The India-based bank notified the companies July 6 that their accounts would be terminated within 11 days and all loans recalled by the end of September. The lender later agreed to extend the account closures until Sept. 30, following talks.
The lender decided to close accounts linked to the Gupta family after it was hit with a fine of 11 million rand in June and issued a directive, following an investigation that concluded Bank of Baroda did not comply with financial crime laws.
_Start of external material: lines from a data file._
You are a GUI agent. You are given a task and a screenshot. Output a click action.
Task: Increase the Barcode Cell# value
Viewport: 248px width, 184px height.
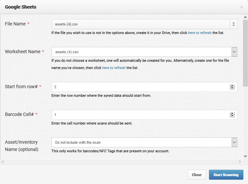(232, 113)
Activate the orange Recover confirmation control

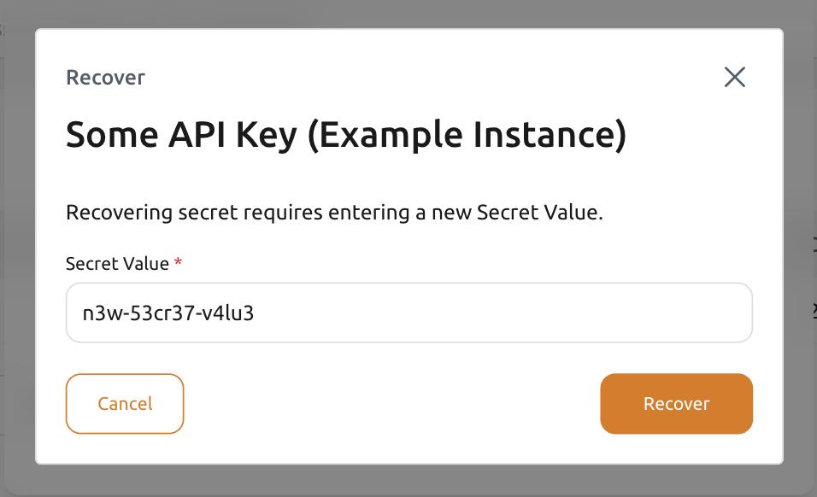pos(676,403)
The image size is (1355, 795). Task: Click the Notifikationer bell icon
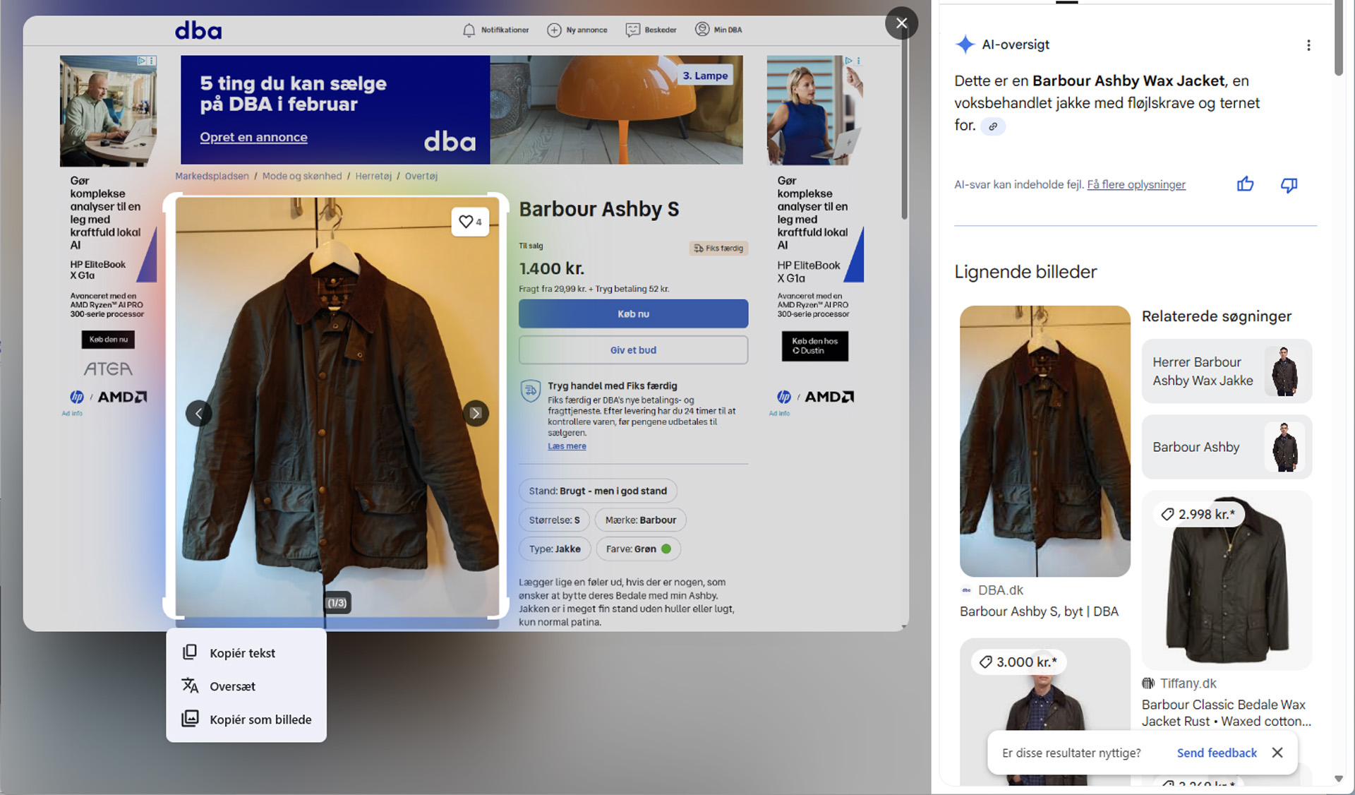click(x=469, y=30)
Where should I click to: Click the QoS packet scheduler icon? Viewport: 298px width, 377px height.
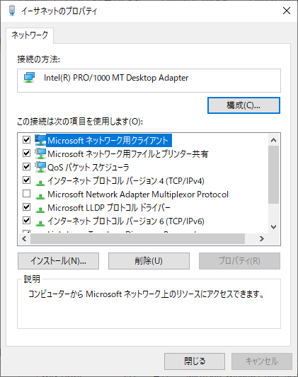coord(40,167)
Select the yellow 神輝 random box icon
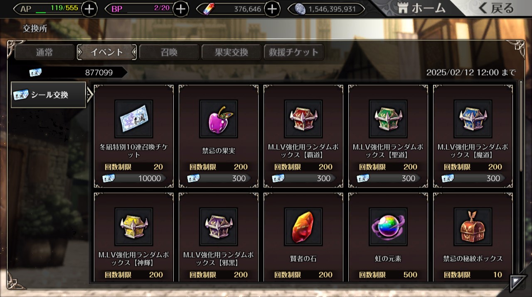Image resolution: width=532 pixels, height=297 pixels. [134, 226]
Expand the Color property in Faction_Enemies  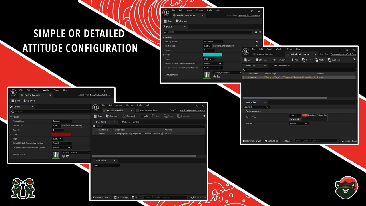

A directive is the most serious sanction imposed on banks in South Africa before its license is suspended or withdrawn, Bloomberg cited Manoj Kumar Jha, Bank of Baroda's acting South Africa CEO, as saying.
A number of banks including South Africa's four biggest banks, Bank of China Ltd., Bank of India and State Bank of India, have shut the Gupta family's accounts over concerns they would be found in violation of the law.
The Gupta family is said to have close ties to South African President Jacob Zuma and one of his sons, and has been accused of exerting influence over state affairs and the awarding of government contracts to Gupta-owned companies.
Following the Pretoria High Court's decision, South African civil society group Organisation Undoing Tax Abuse said it will file an urgent application against Bank of Baroda to freeze rehabilitation trust-fund accounts associated with the Gupta-owned Optimum and Koornfontein coal mines. The organization wants to ensure that 1.75 billion rand of funds, directed to be used to restore environmental damage in and around the mines, does not leave the country.
As of Sept. 21, US$1 was equivalent to 13.28 South African rand.